*What to do*:
Whatever the records below say, write them all out exactly.

★ ★ ★

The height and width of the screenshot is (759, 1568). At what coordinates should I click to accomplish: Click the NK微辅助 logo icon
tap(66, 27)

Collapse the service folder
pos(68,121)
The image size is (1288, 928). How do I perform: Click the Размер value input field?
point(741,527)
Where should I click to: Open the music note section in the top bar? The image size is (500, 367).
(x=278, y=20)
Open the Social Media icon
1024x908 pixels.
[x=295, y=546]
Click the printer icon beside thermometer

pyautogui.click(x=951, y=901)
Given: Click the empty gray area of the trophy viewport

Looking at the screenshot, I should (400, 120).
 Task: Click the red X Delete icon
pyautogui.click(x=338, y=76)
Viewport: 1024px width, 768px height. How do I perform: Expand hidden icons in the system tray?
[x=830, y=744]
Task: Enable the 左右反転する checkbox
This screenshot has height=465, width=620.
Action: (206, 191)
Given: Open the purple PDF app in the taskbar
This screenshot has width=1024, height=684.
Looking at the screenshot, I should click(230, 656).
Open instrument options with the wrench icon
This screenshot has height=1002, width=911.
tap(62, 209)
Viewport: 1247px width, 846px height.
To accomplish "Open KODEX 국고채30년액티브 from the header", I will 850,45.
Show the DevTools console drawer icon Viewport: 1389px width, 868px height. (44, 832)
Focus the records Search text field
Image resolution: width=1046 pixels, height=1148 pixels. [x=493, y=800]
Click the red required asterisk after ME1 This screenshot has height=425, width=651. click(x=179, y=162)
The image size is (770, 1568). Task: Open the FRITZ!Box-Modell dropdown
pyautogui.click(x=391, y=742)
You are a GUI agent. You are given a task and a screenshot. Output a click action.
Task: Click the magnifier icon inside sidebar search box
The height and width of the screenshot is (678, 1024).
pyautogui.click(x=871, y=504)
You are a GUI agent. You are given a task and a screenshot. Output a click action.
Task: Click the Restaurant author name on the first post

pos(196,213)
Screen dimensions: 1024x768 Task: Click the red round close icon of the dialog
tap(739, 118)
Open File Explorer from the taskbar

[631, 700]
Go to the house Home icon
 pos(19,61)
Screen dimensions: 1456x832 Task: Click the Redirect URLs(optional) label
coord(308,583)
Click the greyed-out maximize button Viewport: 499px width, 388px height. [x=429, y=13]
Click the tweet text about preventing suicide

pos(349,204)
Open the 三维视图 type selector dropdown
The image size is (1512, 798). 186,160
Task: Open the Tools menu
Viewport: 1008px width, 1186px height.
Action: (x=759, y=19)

★ ★ ★

*Your response*:
The height and width of the screenshot is (759, 1568). At what coordinates should I click to accomplish: Click the NK微辅助 logo icon
tap(66, 27)

Collapse the service folder
pos(68,121)
The image size is (1288, 928). How do I perform: Click the Размер value input field?
point(741,527)
Where should I click to: Open the music note section in the top bar? The image size is (500, 367).
(x=278, y=20)
Open the Social Media icon
1024x908 pixels.
[x=295, y=546]
Click the printer icon beside thermometer

pyautogui.click(x=951, y=901)
Given: Click the empty gray area of the trophy viewport

Looking at the screenshot, I should (400, 120).
 Task: Click the red X Delete icon
pyautogui.click(x=338, y=76)
Viewport: 1024px width, 768px height. How do I perform: Expand hidden icons in the system tray?
[x=830, y=744]
Task: Enable the 左右反転する checkbox
This screenshot has height=465, width=620.
Action: (206, 191)
Given: Open the purple PDF app in the taskbar
This screenshot has width=1024, height=684.
Looking at the screenshot, I should click(230, 656).
Open instrument options with the wrench icon
This screenshot has height=1002, width=911.
tap(62, 209)
Viewport: 1247px width, 846px height.
To accomplish "Open KODEX 국고채30년액티브 from the header", I will 850,45.
Show the DevTools console drawer icon Viewport: 1389px width, 868px height. (44, 832)
Focus the records Search text field
Image resolution: width=1046 pixels, height=1148 pixels. [x=493, y=800]
Click the red required asterisk after ME1 This screenshot has height=425, width=651. click(x=179, y=162)
The image size is (770, 1568). Task: Open the FRITZ!Box-Modell dropdown
pyautogui.click(x=391, y=742)
You are a GUI agent. You are given a task and a screenshot. Output a click action.
Task: Click the magnifier icon inside sidebar search box
The height and width of the screenshot is (678, 1024).
pyautogui.click(x=871, y=504)
You are a GUI agent. You are given a task and a screenshot. Output a click action.
Task: Click the Restaurant author name on the first post

pos(196,213)
Screen dimensions: 1024x768 Task: Click the red round close icon of the dialog
tap(739, 118)
Open File Explorer from the taskbar

[631, 700]
Go to the house Home icon
 pos(19,61)
Screen dimensions: 1456x832 Task: Click the Redirect URLs(optional) label
coord(308,583)
Click the greyed-out maximize button Viewport: 499px width, 388px height. [x=429, y=13]
Click the tweet text about preventing suicide

pos(349,204)
Open the 三维视图 type selector dropdown
The image size is (1512, 798). 186,160
Task: Open the Tools menu
Viewport: 1008px width, 1186px height.
Action: (x=759, y=19)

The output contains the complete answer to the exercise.